On Mental Health
Nature abhors a vacuum, the mind as well.
Thought must people the unpopulated,
Limitless caverns where blind cave fish dwell,
And keep stalactites and stalagmites mated.
If it weren’t limestone it would be a bear.
If not a bear then an army of snakes.
It doesn’t matter what it puts in there
As long as it’s not empty; the mistake
Is to assume mental health only a blank.
It’s not; the brain is a menagerie
With chimps on wheels and starfish in the tank
To stanch the flow of evil memories.
Better to stuff your head with trivial news
Than leave it open for demonic use.
Christians traditionally meditate on something, a rosary being an easy example. Buddhist tradition would have us empty the mind until it is a windless pond.

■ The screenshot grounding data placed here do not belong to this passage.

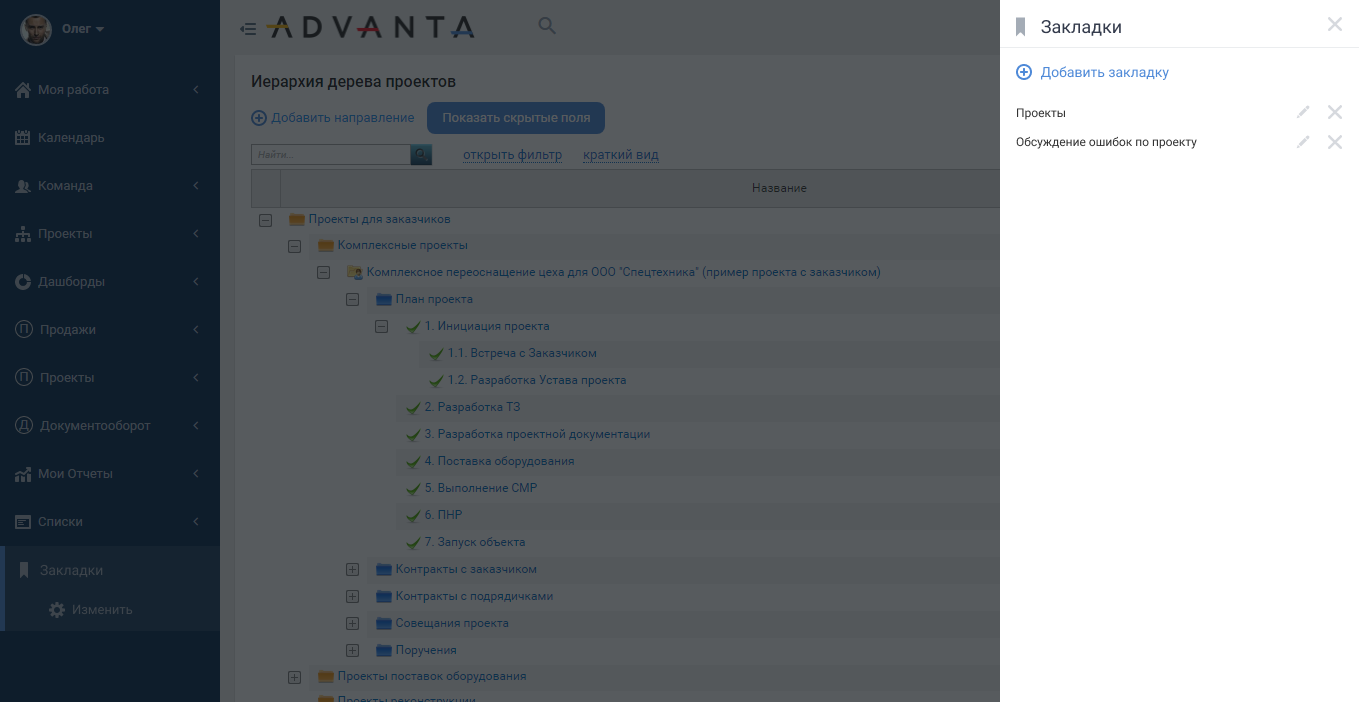1359x702 pixels.
Task: Close the Закладки panel
Action: (x=1334, y=25)
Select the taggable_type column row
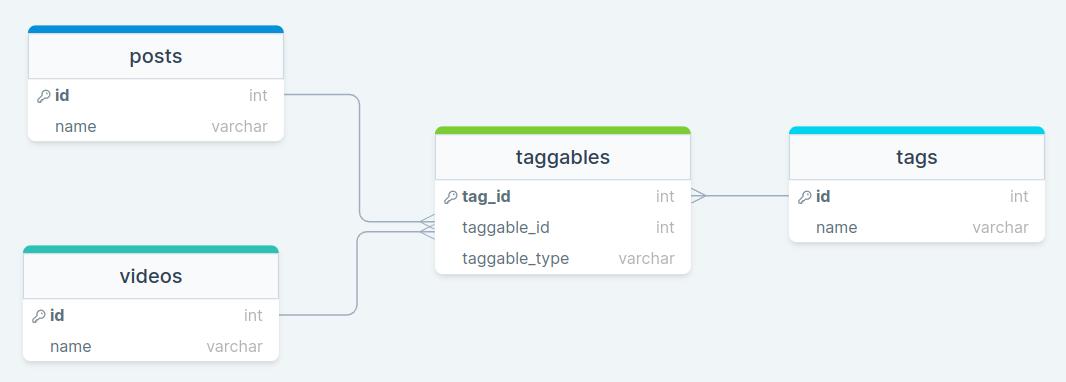The height and width of the screenshot is (382, 1066). pos(563,259)
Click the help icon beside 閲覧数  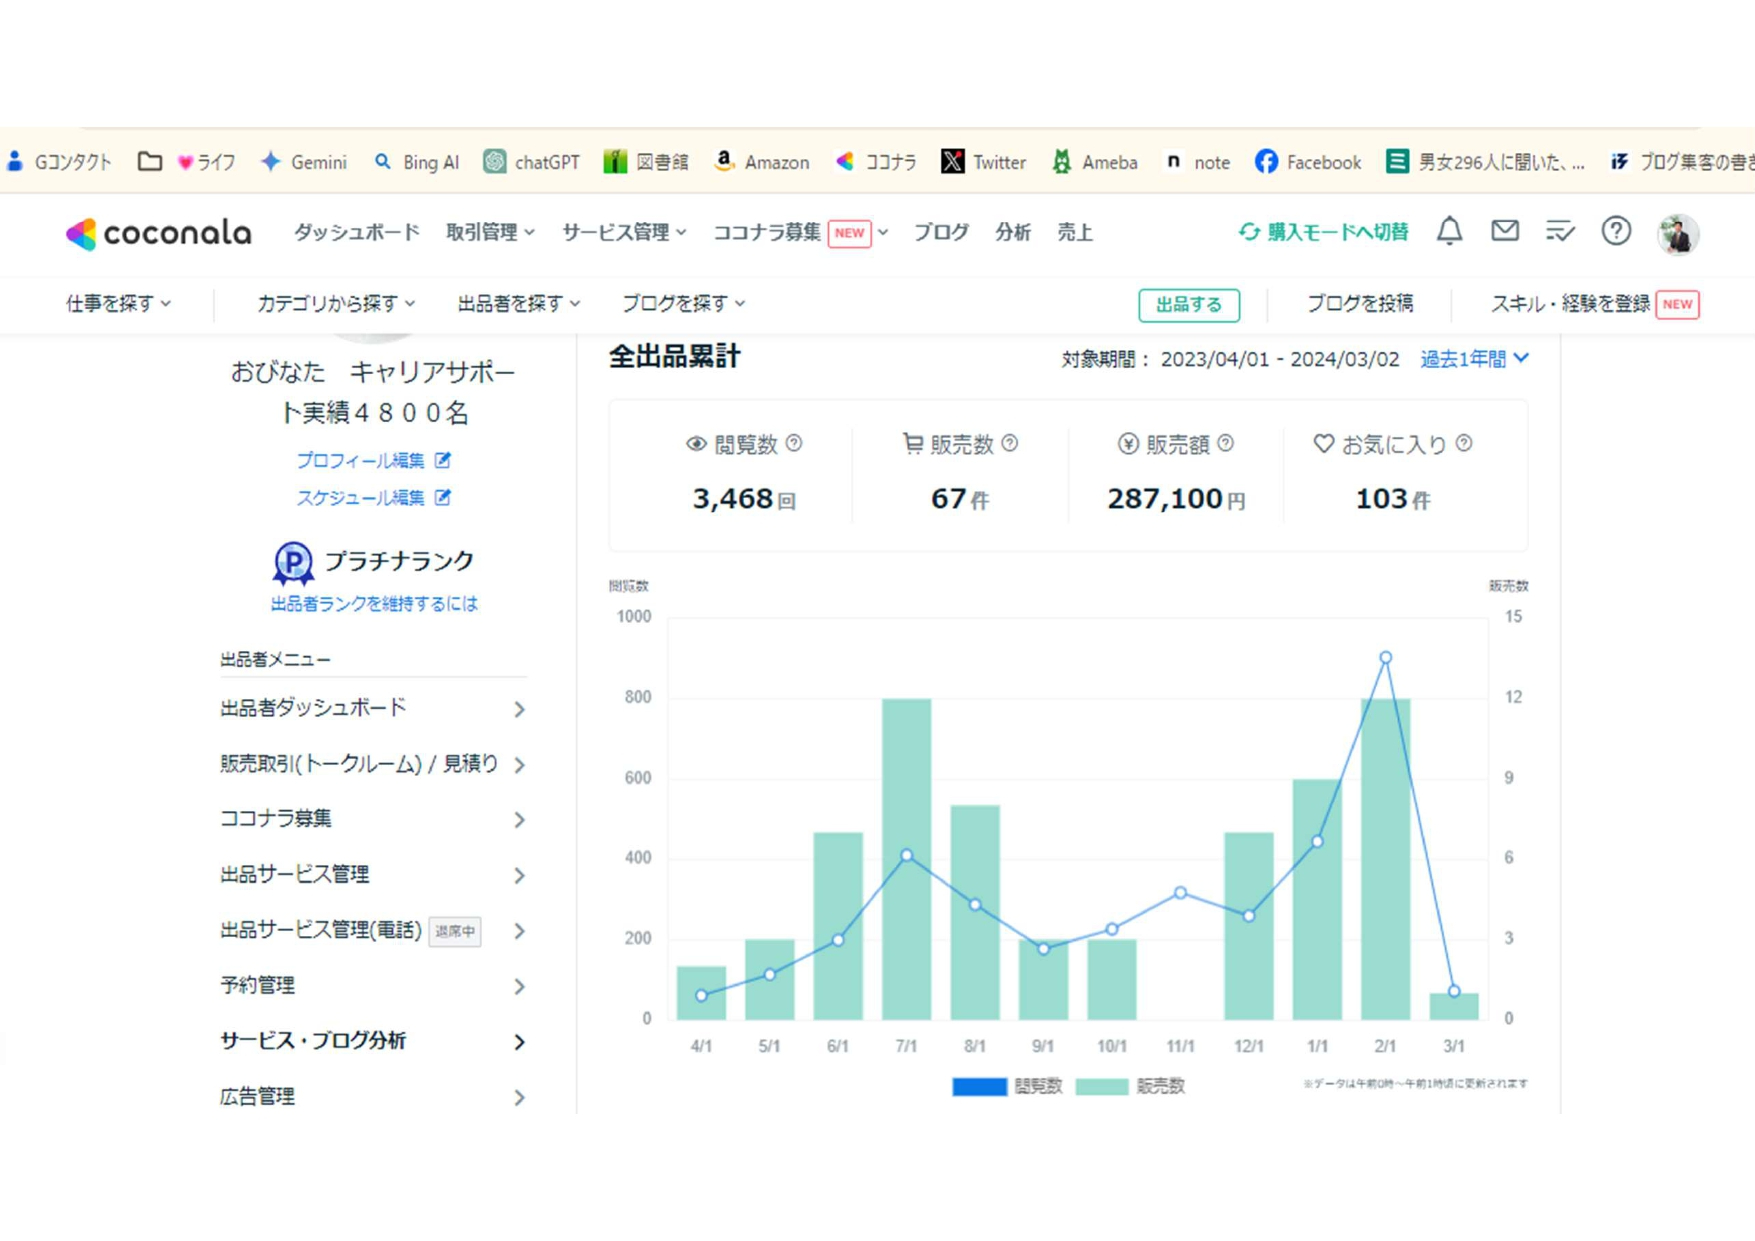(794, 443)
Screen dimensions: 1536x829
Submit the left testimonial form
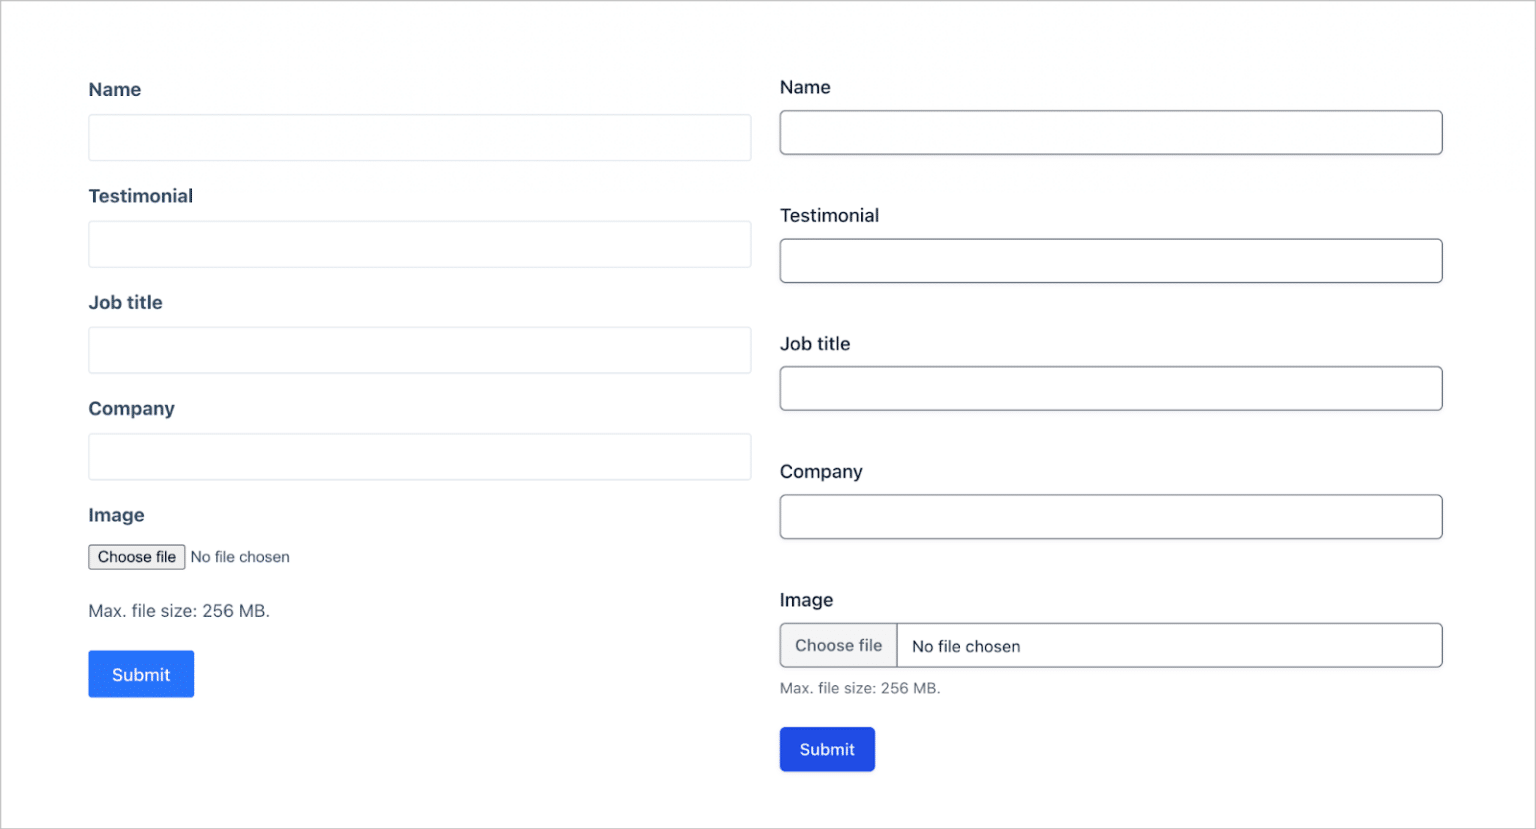coord(140,673)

I have achieved the former but never the latter.
My experience confirms that to meditate on something is better than trying to achieve nothingness--then maybe I am spiritually impaired when it comes to eastern meditation. I did chant for a time, but even then my mind was filled with the words and the rhythm of the chant in order to produce a change in my mind, or its brain waves--which is what we all seek in meditation, from a neurologist's point of view.
I would rather work at a task than meditate, write a bad sonnet than stare at a blank piece of paper. I'm for the pursuit of something, not nothing; a positive good, not just complete detachment. Eliot tries hard to distinguish between attachment and detachment in his Four Quartets, but I don't know if he ever nails them. Both are necessary. The point of this sonnet, I suppose, is that idle hands are the Devil's playthings, and so are empty minds. "You must stand for something or you'll fall for everything."
There is no real dichotomy here, just my inability to meditate passably in an eastern fashion. But in coping with depression, that kind of blankness scares me; I feel my black, looping thoughts curl like snakes to enter into all the mouseholes of the empty house. Perhaps if I were healthier I would change the final couplet.